右美托咪定对肠源性脓毒症大鼠肠屏障功能保护及抗凋亡作用的机制研究

Mechanism of dexmedetomidine on intestinal barrier function protection and itsanti-apoptot⁃ic effect in gut-derived sepsis rats

目的:探究右美托咪定(DEX)对肠源性脓毒症大鼠肠屏障功能保护及抗凋亡的作用机制。方法:按随机数字表法将60只大鼠分为空白对照组(Control)、模型组(Model)、低剂量DEX组(5μg/kg)和高剂量DEX组(10μg/kg),每组15只;将模型组、低剂量DEX组和高剂量DEX组大鼠制成脓毒症模型,药物干预后,使用苏木精―伊红(HE)染色观察各组大鼠小肠组织病理学改变;分光光度法检测各组大鼠血清二胺氧化酶(DAO)及D-乳酸水平;ELISA法检测肠黏膜肿瘤坏死因子-α(TNF-α)和白细胞介素-6(IL-6)的水平;Western blotting检测大鼠肠组织凋亡相关蛋白Caspase-3、Bax、Bcl-2表达情况。结果:HE染色结果显示,使用DEX后大鼠上皮细胞脱落减少,间质出现水肿减少,凋亡细胞也显著减少。与空白对照组比较,模型组DAO活性、D-乳酸、TNF-α、IL-6水平、Bax蛋白表达及Caspase-3蛋白表达显著升高,Bcl-2蛋白表达显著降低(P<0.01);与模型组比较,低剂量DEX组和高剂量DEX组大鼠DAO活性、D-乳酸、TNF-α、IL-6水平、Bax蛋白表达及Caspase-3蛋白表达显著降低(P<0.01),且高剂量DEX组低于低剂量DEX组(P<0.01),Bcl-2蛋白表达显著升高(P<0.01),且高剂量DEX组高于低剂量DEX组(P<0.01)。

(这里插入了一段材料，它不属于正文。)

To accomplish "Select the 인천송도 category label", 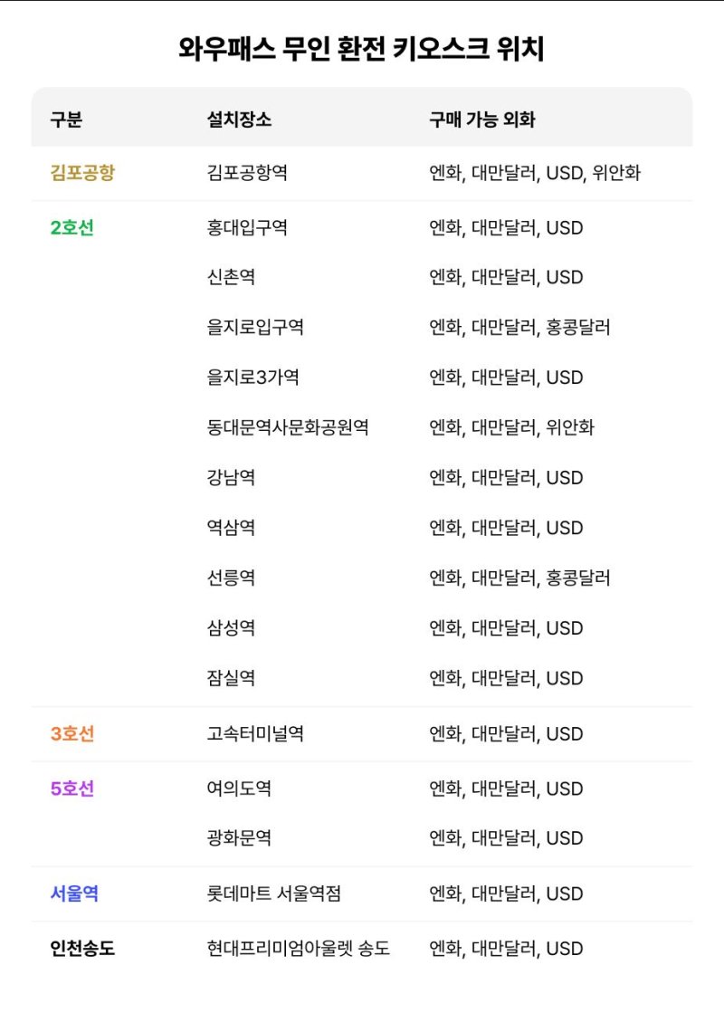I will click(x=82, y=950).
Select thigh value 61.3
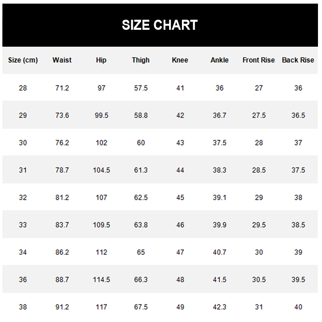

结论:DEX可以降低肠源性脓毒症大鼠炎症反应并抑制凋亡蛋白表达保护肠屏障功能,且在一定浓度范围内高剂量DEX组效果要优于低剂量DEX组。

Objective:To explore the mechanism of dexmedetomidine(DEX)on intestinal barrier function protection and anti-apoptosis in gut-derived sepsis rats.Methods:60 rats were randomly divided into blank control group,model group,low-dose DEX group(5μg/kg)and high-dose DEX group(10μg/kg),with 15 rats in each group.The rat sepsis models were established in model group,low-dose DEX group and high-dose DEX group.After drug intervention,the pathological changes of small intestine tissues were observed by HE staining.The levels of serum diamine oxidase(DAO)and D-lactate in each groups were detected by spectrophotometry.The levels of intestinal mucosa TNF-αand IL-6 were detected by ELISA.The expression of apoptosis-related protein Caspase-3,Bax and Bcl-2 in rat intestinal tissues were detected by Western blot.Results:The results of HE staining showed that desquamation of epithelial cells,interstitium edema,and apoptosis cells were significantly reduced after DEX treatment(P<0.01).Compared with blank control group,DAO activity,levels of D-lactic acid,TNF-αand IL-6,expression of Bax and Caspase-3 proteins were significantly increased in model group(P<0.01),while expression of Bcl-2 protein was significantly decreased(P<0.01).Compared with model group,DAO activity,levels of D-lactic acid,TNF-αand IL-6,expression of Bax and Caspase-3 proteins were significantly decreased in low-dose and high-dose DEX groups,whereas the expression of Bcl-2 protein was markedly increased(P<0.01).These changes were more significant in high-dose DEX group(P<0.01).Conclusion:DEX can reduce inflammatory response in gut-derived sepsis rats,inhibit expression of apoptosis proteins and protect intestinal barrier function,and the effects are better with a high-dose of DEX in certain concentration range.